14 Return, Israel, to the Lord your God.
Your sins have been your downfall!
2 Take words with you
and return to the Lord.
Say to him:
“Forgive all our sins
and receive us graciously,
that we may offer the fruit of our lips.
3 Assyria cannot save us;
we will not mount warhorses.
We will never again say ‘Our gods’
to what our own hands have made,
for in you the fatherless find compassion.”
4 “I will heal their waywardness
and love them freely,
for my anger has turned away from them.
5 I will be like the dew to Israel;
he will blossom like a lily.
Like a cedar of Lebanon
he will send down his roots;
6 his young shoots will grow.
His splendor will be like an olive tree,
his fragrance like a cedar of Lebanon.
7 People will dwell again in his shade;
they will flourish like the grain,
they will blossom like the vine—
Israel’s fame will be like the wine of Lebanon.
8 Ephraim, what more have I to do with idols?
I will answer him and care for him.
I am like a flourishing juniper;
your fruitfulness comes from me.”
9 Who is wise? Let them realize these things.
Who is discerning? Let them understand.
The ways of the Lord are right;
the righteous walk in them,
but the rebellious stumble in them.
(Hosea 14:1-9 NIV)
Previously in chapter 13, we saw the time of judgment had come upon Israel because of their sin and unrepentant heart toward the Lord.
In today’s text, the final chapter of Hosea, we see Hosea’s last call to repentance and God’s promises if Israel will return to Him.
In verses 1-3, Hosea issues a call to repentance and offers a sample prayer of contrition. This prayer of repentance has three simple points:
- No seeking after foreign allies for aid and protection (Assyria)
- No trying to save themselves via military might (horses)
- No more creation and worship of idols (“our gods”)
In verses 4-7, we see God’s promises to receive them back, to love them, and bless them if they will repent and turn from their wicked ways.
The Lord ends His promise in verse 8 with a tender word to Israel, reminding them that He alone is their source of provision and blessing. The Lord does not heap all the sins of the people on them in these final thoughts. Instead, these are words of grace, mercy, and most of all, love.
Finally, Hosea says that the wise and discerning will take God up on His offer, while the rebellious will stumble and fall over it (v. 9). The choice is up to them (and us).
This was not a prayer to avoid the impending catastrophe and destruction of Israel; rather, it was a prayer to restore a relationship that transcends any circumstance.
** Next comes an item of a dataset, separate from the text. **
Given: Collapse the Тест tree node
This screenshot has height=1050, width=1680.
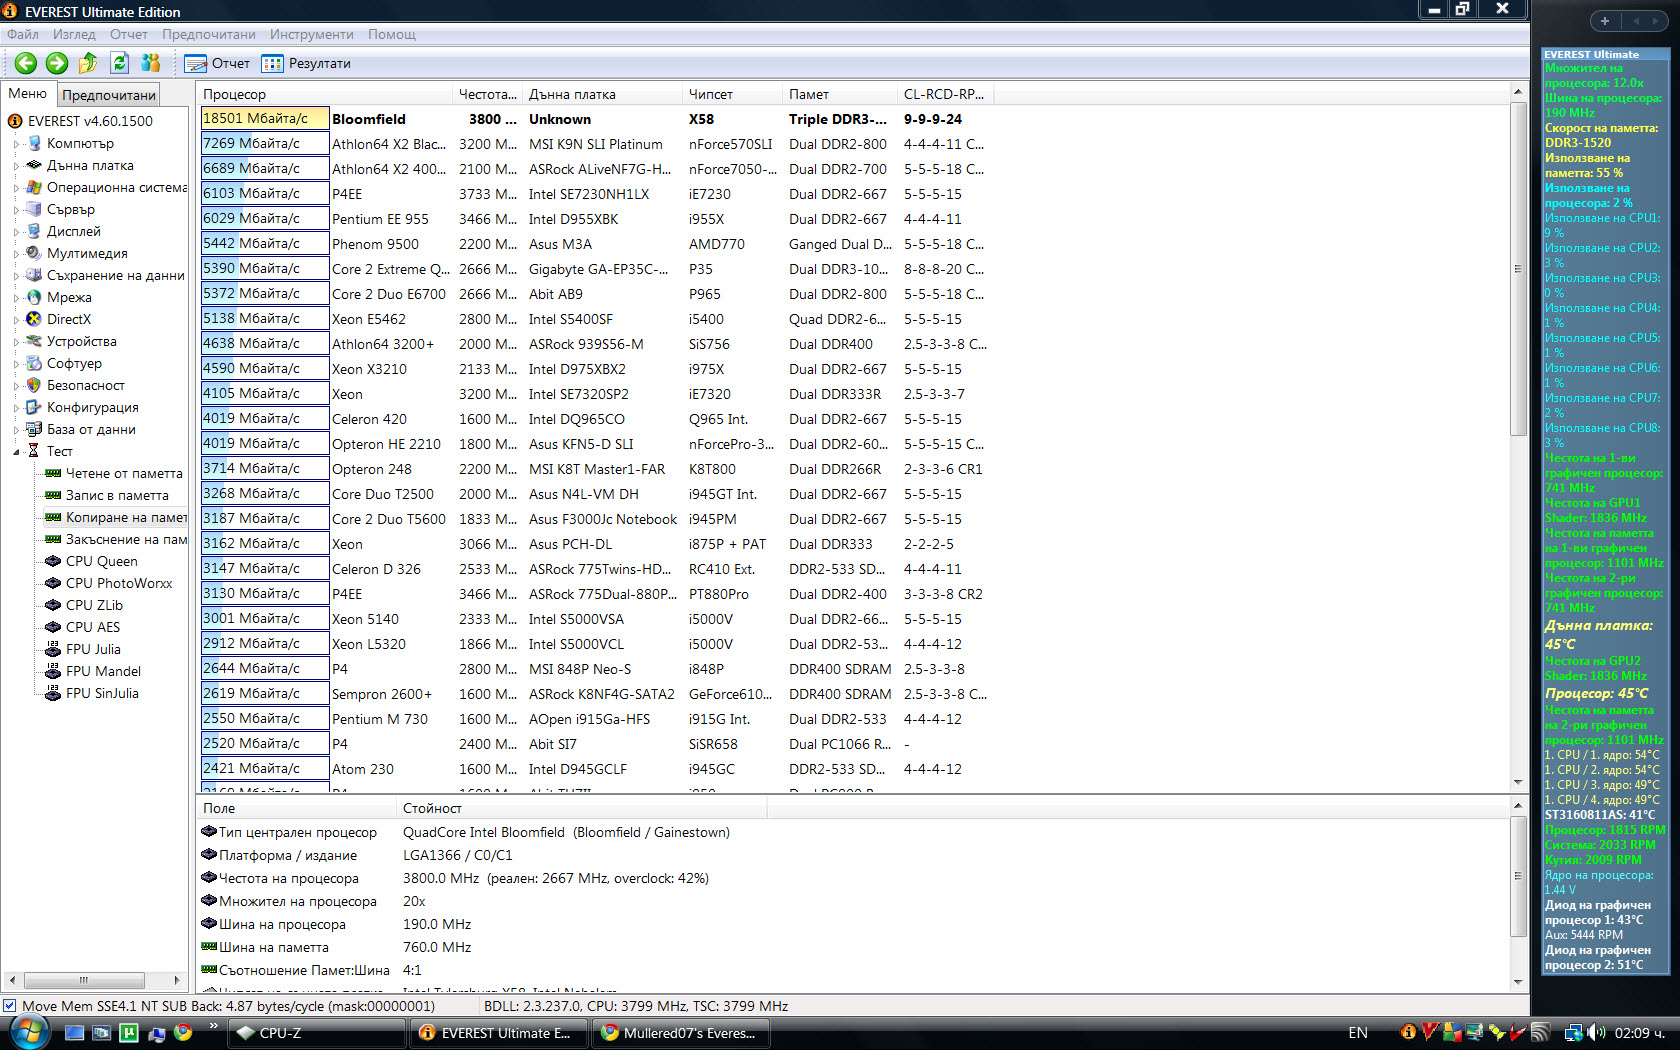Looking at the screenshot, I should coord(17,452).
The book of Hosea begins and ends with the message of God’s love and mercy, illustrated through Hosea’s marriage and God’s covenant relationship with Israel. If people will say “in God the fatherless find compassion” (v. 3e), then the Lord will say “I will love them freely” (v. 4b).
God’s love will not and cannot die. Despite our worst offenses and best efforts as humans to ignore God’s love (or minimize it), God’s love remains unconditional and everlasting.
Why is it so hard to accept what God has already given us, thinking we must find love or earn love on our own?
As we recognize and admit we are spiritual orphans (fatherless) in this world, the Lord, our Father, says to us, “I will love you freely.”
May we live in this reality and accept God’s unconditional love today.